Some non-obvious examples where dative bonding is claimed to be important include carbon suboxide (O≡C → C^{0} ← C≡O), tetraaminoallenes (described using dative bond language as "carbodicarbenes"; (R_{2}N)_{2}C → C^{0} ← C(NR_{2})_{2}), the Ramirez carbodiphosphorane (Ph_{3}P → C^{0} ← PPh_{3}), and bis(triphenylphosphine)iminium cation (Ph_{3}P → N^{+} ← PPh_{3}), all of which exhibit considerably bent equilibrium geometries, though with a shallow barrier to bending.

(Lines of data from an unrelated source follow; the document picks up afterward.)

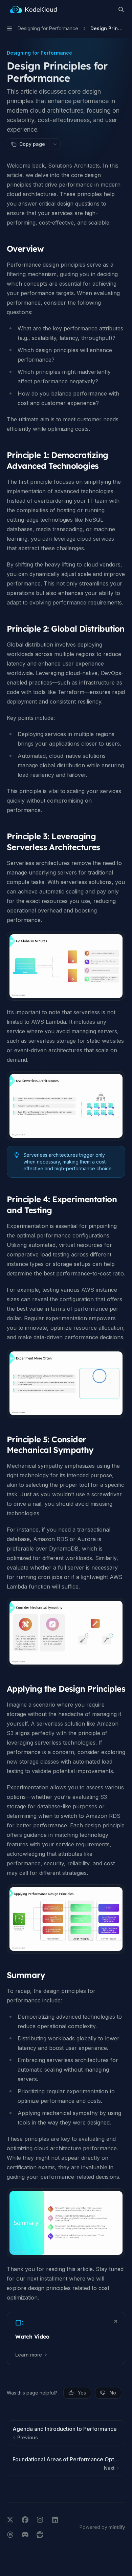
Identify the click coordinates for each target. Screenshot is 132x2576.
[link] (66, 2338)
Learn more (28, 2355)
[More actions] (55, 144)
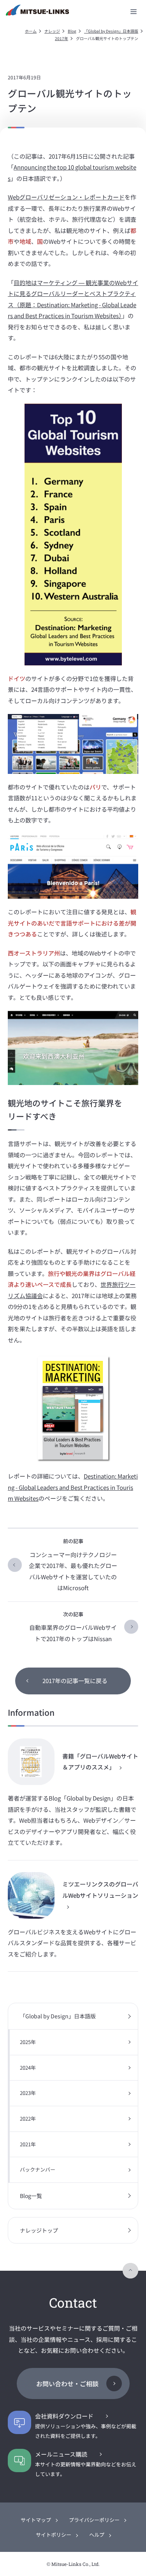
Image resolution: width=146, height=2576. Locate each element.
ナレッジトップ (39, 2230)
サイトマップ (36, 2520)
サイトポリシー (53, 2534)
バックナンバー (37, 2169)
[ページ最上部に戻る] (130, 2270)
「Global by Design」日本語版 (111, 31)
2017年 (61, 38)
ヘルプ (96, 2534)
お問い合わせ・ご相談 (67, 2383)
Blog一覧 (31, 2196)
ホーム (31, 31)
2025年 (28, 2042)
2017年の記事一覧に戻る (74, 1680)
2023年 (28, 2092)
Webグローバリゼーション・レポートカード (66, 197)
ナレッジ (52, 31)
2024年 (28, 2067)
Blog (72, 31)
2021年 (28, 2144)
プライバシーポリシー (94, 2520)
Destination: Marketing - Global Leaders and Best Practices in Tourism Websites (73, 1487)
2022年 (28, 2118)
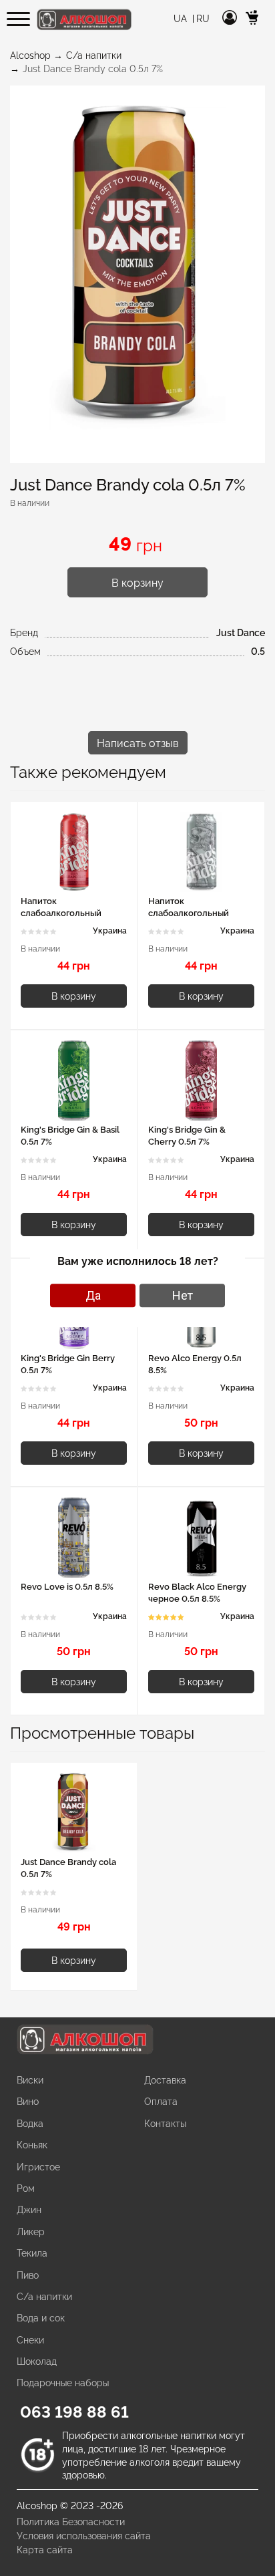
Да (93, 1295)
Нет (182, 1295)
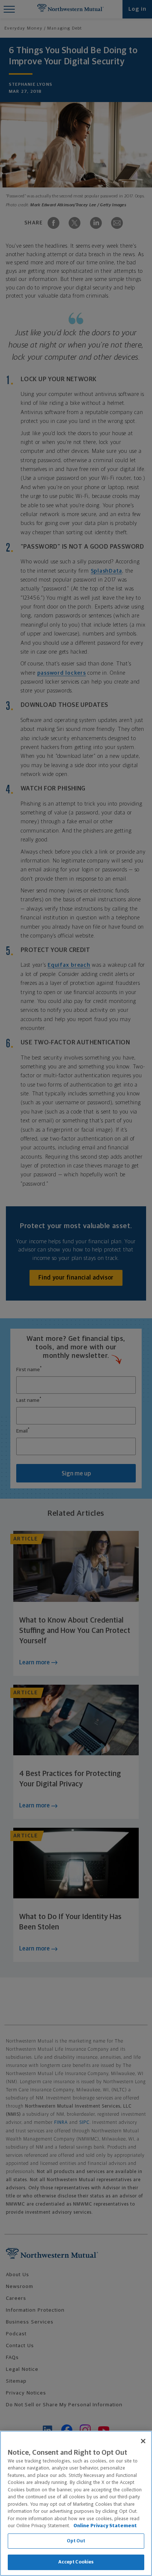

Simple application of the normal rules for drawing Lewis structures by maximizing bonding (using electron-sharing bonds) and minimizing formal charges would predict heterocumulene structures, and therefore linear geometries, for each of these compounds. Thus, these molecules are claimed to be better modeled as coordination complexes of :C: (carbon(0) or carbone) or :N:^{+} (mononitrogen cation) with CO, PPh_{3}, or N-heterocycliccarbenes as ligands, the lone-pairs on the central atom accounting for the bent geometry. However, the usefulness of this view is disputed.